A modo de ejemplo, dijo que las palmeras silvestres amazónicas constituyen una fuente de riqueza no aprovechada para las comunidades de esta región del país. “Debe haber entre 3,000 y 4,000 millones de palmeras silvestres cuyos frutos tienen usos que hoy demanda el mercado, desde alimentos hasta cosméticos y productos industriales”.Refirió que Brasil aprovecha el açaí (se pronuncia: assaí), fruto de una palmera amazónica, que inunda los mercados internacionales y cuya producción no alcanza para cubrir la demanda global.

“En Perú tenemos varios cientos de miles de esa palmera silvestre, no necesitamos plantarla y nadie aprovecha el fruto de esa palmera. Nosotros lo llamamos huasaí”, dijo.El Perú exportó en el 2018 más de 480 millones de dólares en productos de la biodiversidad nativa, como la quinua, la tara, el aguaymanto, sacha inchi, tara, “conocidos como superalimentos”, según Ministerio de Comercio Exterior y Turismo.

Más apoyo

“Tenemos una riqueza biológica impresionante, pues somos uno de los países más megadiversos del mundo, pero no hemos sabido aprovechar ese potencial”, afirmó Álvarez Alonso.

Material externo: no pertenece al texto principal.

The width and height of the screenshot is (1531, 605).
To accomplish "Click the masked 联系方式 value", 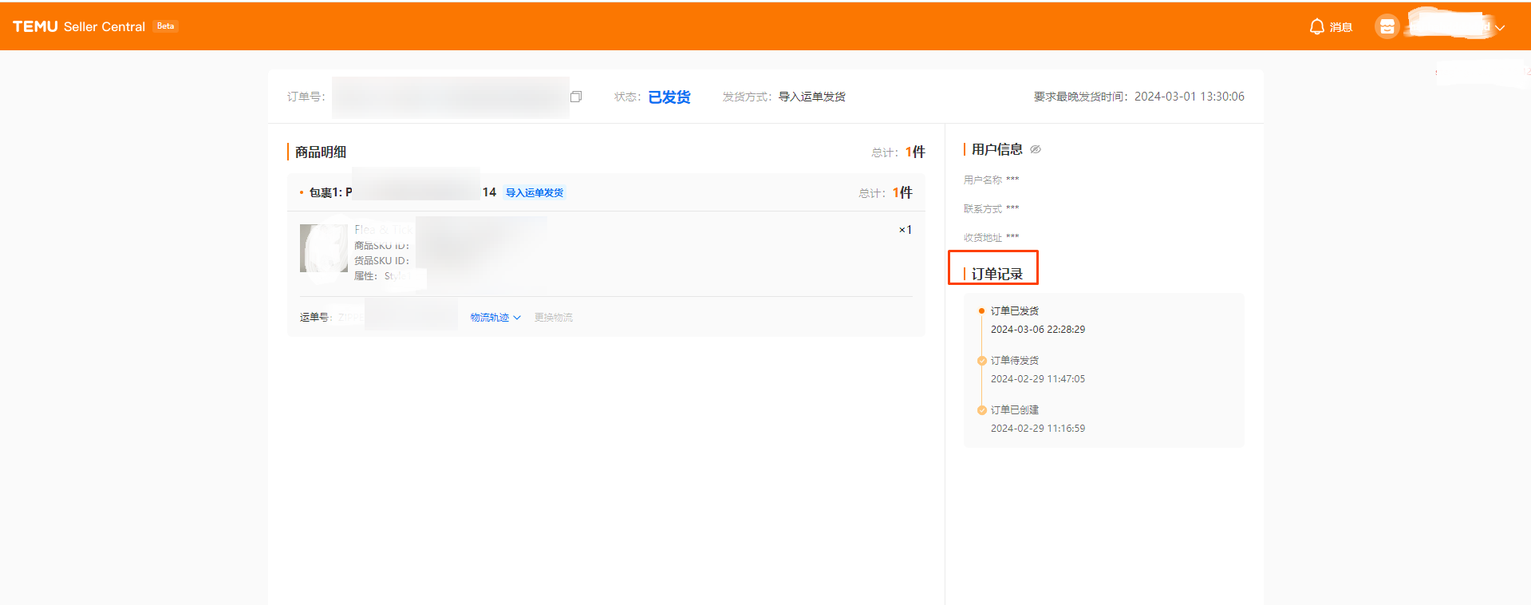I will [1012, 209].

Por ello, dijo que se necesita desarrollar el potencial natural comercial de la Amazonía, poniendo a las comunidades como protagonistas, respetando sus derechos, capacitándolas.

“Hay que conectarlas con el mercado mediante empresas que sean amigables con el ambiente, con la gente y que se respeten sus derechos, esa sí es una fórmula ganadora que yo creo que va a beneficiar a todos”, dijo el director general.